ChatGPT has been creating ripples and is being widely discussed ever since it was made public by OpenAI in November 2022
ChatGPT, which is a chatbot created by artificial intelligence research laboratory OpenAI, has been hogging the limelight since late last year. The generative pre-trained transformer, while on the one had, has been grabbing attention for its quick and accurate answers, on the other hand is also being criticised for it has the potential to be misused by bad elements. “ChatGPT is scary good. We are not far from dangerously strong AI (artificial intelligence),” tweeted Elon Musk.
ChatGPT has basically been built on top of OpenAI's GPT-3 family of large language models, and is fine-tuned with both supervised and reinforcement learning techniques. The company made it public in November 2022 requesting public to use it with a hope that feedback would make it better. “We’ve trained a model called ChatGPT which interacts in a conversational way. The dialogue format makes it possible for ChatGPT to answer followup questions, admit its mistakes, challenge incorrect premises, and reject inappropriate requests. ChatGPT is a sibling model to InstructGPT, which is trained to follow an instruction in a prompt and provide a detailed response,” said the creators of the Chatbot.
However, soon after its release users had the chatbot helping them with making codes to even helping them with recipes. ChatGPT has been reported to be extremely versatile and even possesses improvisation skills. Although it suffers with multiple limitations at present, there is scope for improvement as it is capable pop reinforcement learning.
What ChatGPT Can Do
ChatGPT is capable of almost anything that users request the artificial intelligence chatbot to do such as:
- Write codes.
- Debug computer programs.
- Cook-up recipes.
- Compose music.
- Write articles.
- Play games.
- Write essays and articles for students.
- Imitate Linux systems, and so on.
Longterm Implications of Using ChatGPT
While it does seem exciting at present, ChatGPT can certainly be misused by bad actors as well. For instance, there is a fear of the chatbot being used to execute cyberattacks. LKeading cyber threat intelligence firm Check Point Research and other such firms have warned that ChatGPT is capable of writing phishing emails and malware, and is all the more capable of doing so when combined with OpenAI Codex.
In the same vein, Chester Wisniewski, principal research scientist, Sophos, says: “ChatGPT is an interesting experiment at the moment, but its wider availability certainly appears to present new challenges. I have been playing with it since its public availability in November of 2022 and it is quite easy to convince it to assist with creating very convincing phishing lures and responding in a conversational way that could advance romance scams and business email compromise attacks. OpenAI seems to be trying to limit the high risk activities from abusing its use, but the cat is now out of the bag. Today the biggest risk is to English speaking populations, but it is likely only a matter of time before it is available to generate believable text in most commonly spoken languages of the world. We have reached a stage where humans are unlikely be able to discern machine generated prose from human written in casual conversations with those we are not intimately familiar which will security filters to aid in preventing humans from being victimized.”

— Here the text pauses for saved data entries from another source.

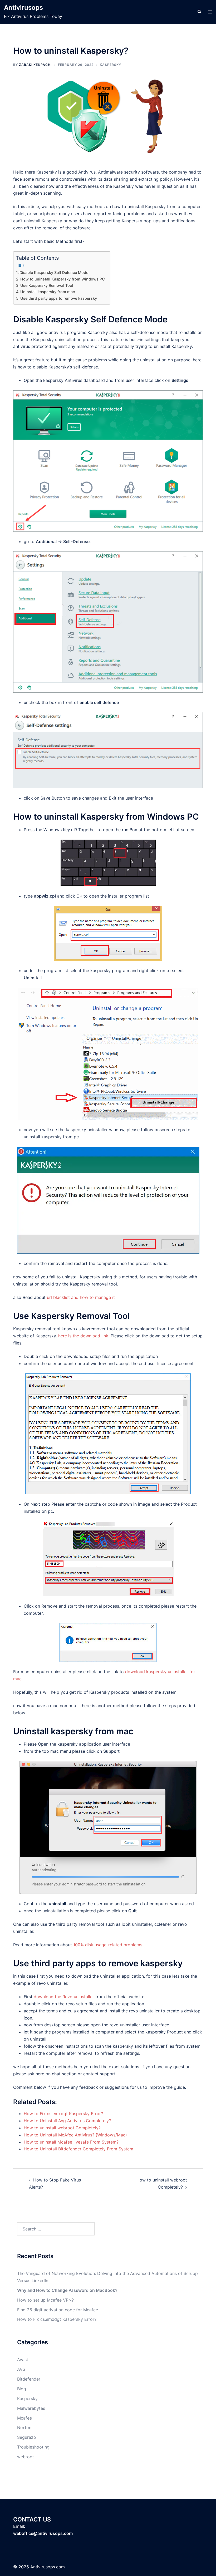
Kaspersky (110, 65)
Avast (22, 2359)
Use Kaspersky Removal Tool (46, 285)
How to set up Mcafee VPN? (45, 2300)
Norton (24, 2427)
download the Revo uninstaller (64, 1996)
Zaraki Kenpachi (35, 65)
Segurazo (26, 2437)
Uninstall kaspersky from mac (47, 291)
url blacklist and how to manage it (81, 1297)
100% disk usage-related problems (107, 1944)
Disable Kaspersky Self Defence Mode (53, 272)
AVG (21, 2369)
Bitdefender (28, 2379)
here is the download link (83, 1335)
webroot (25, 2456)
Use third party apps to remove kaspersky (58, 298)
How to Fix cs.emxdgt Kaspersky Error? (56, 2319)
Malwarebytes (31, 2408)
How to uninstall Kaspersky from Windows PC (62, 279)
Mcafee (24, 2418)
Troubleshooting (33, 2447)
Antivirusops (23, 7)
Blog (21, 2388)
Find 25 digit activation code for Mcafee (57, 2309)
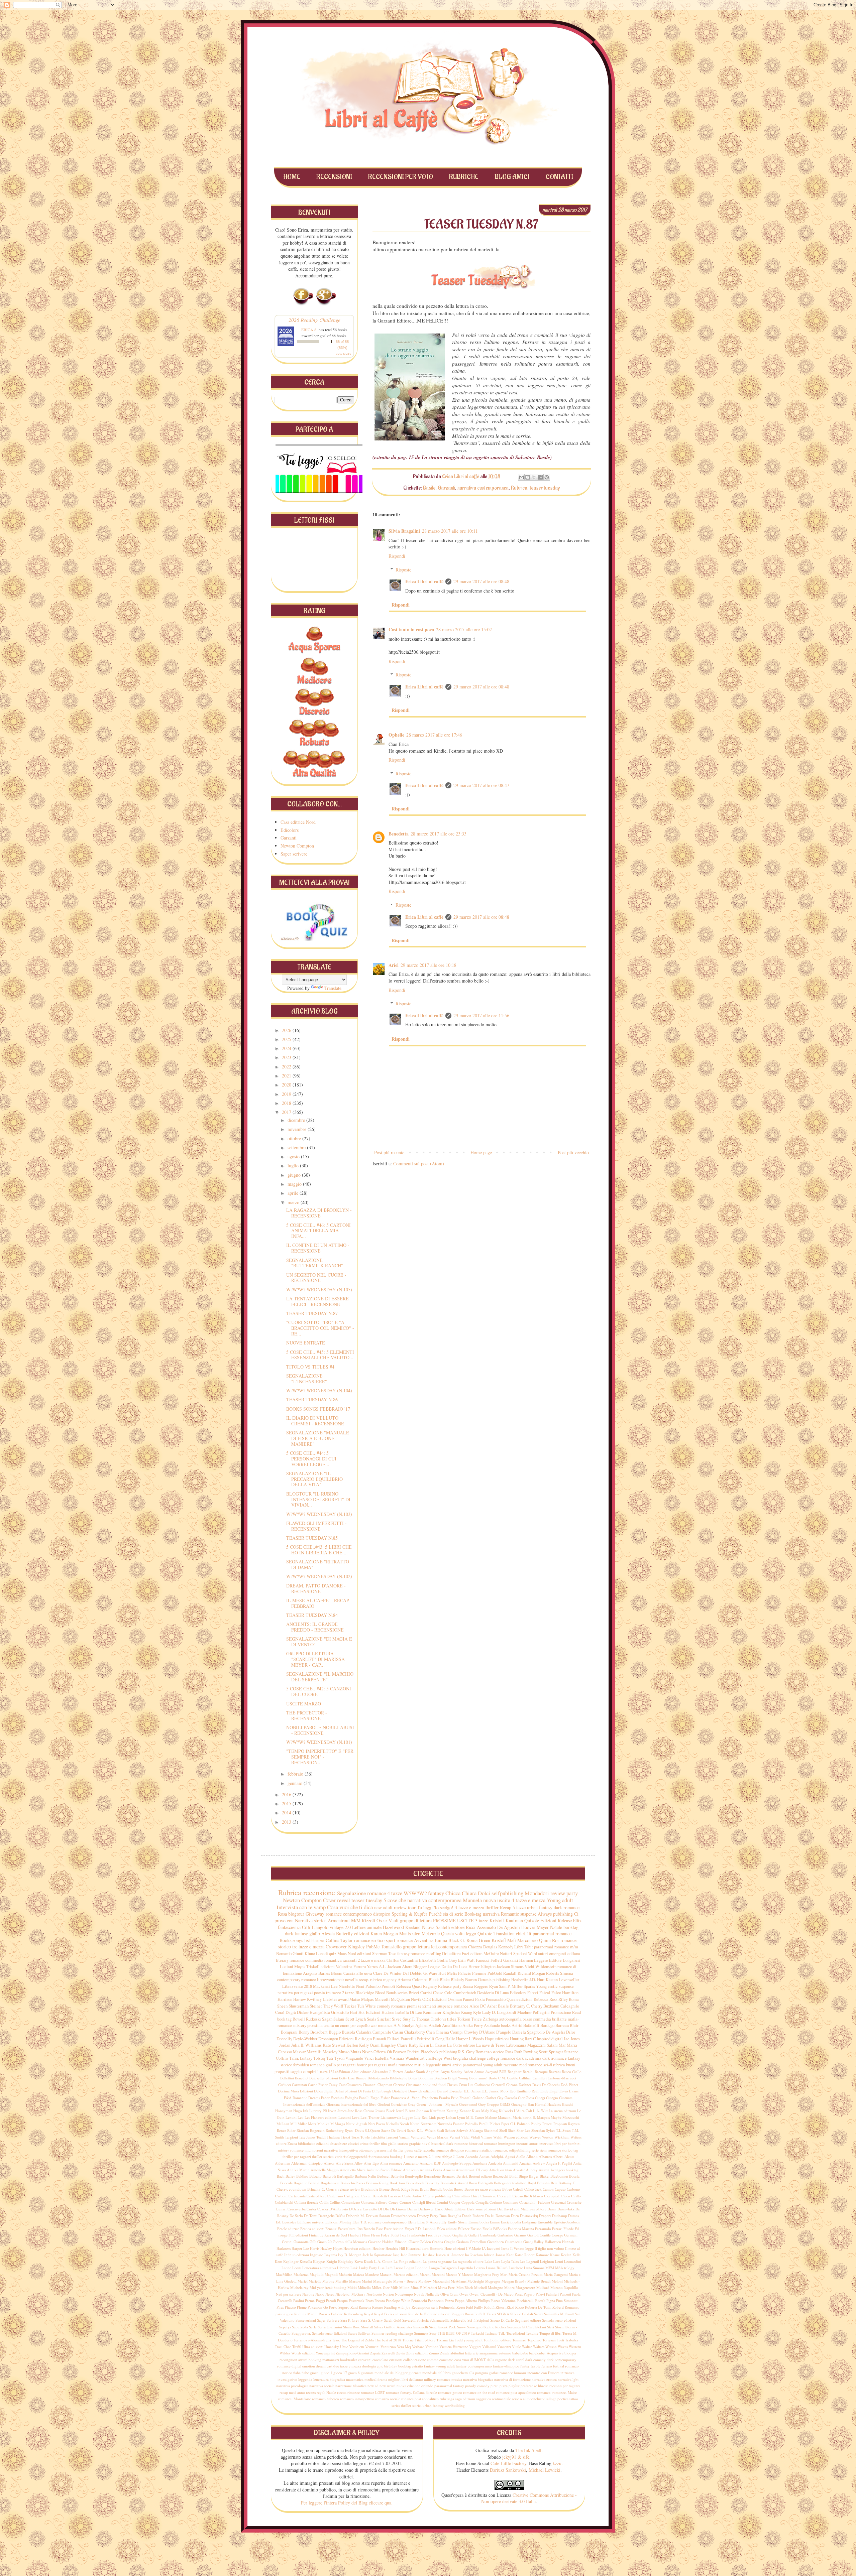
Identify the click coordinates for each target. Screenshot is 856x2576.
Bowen (471, 1979)
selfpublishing (507, 1893)
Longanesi (571, 1960)
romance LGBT (373, 2392)
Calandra (363, 2032)
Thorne (408, 2339)
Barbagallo (345, 2176)
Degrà (291, 2012)
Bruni (424, 2189)
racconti (350, 1960)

Should Chatbots Like ChatGPT Be Created?
Sam Altman, CEO of ChatGPT creator OpenAI, while accepting the cyber security concerns believes that this is a risk that the world will have to take. “I agree on being close to dangerously strong artificial intelligence in the sense of an AI that poses, for instance, a huge cybersecurity risk. And i think we could get to real artificial general intelligence in the next decade, so we have to take the risk of that extremely seriously too.”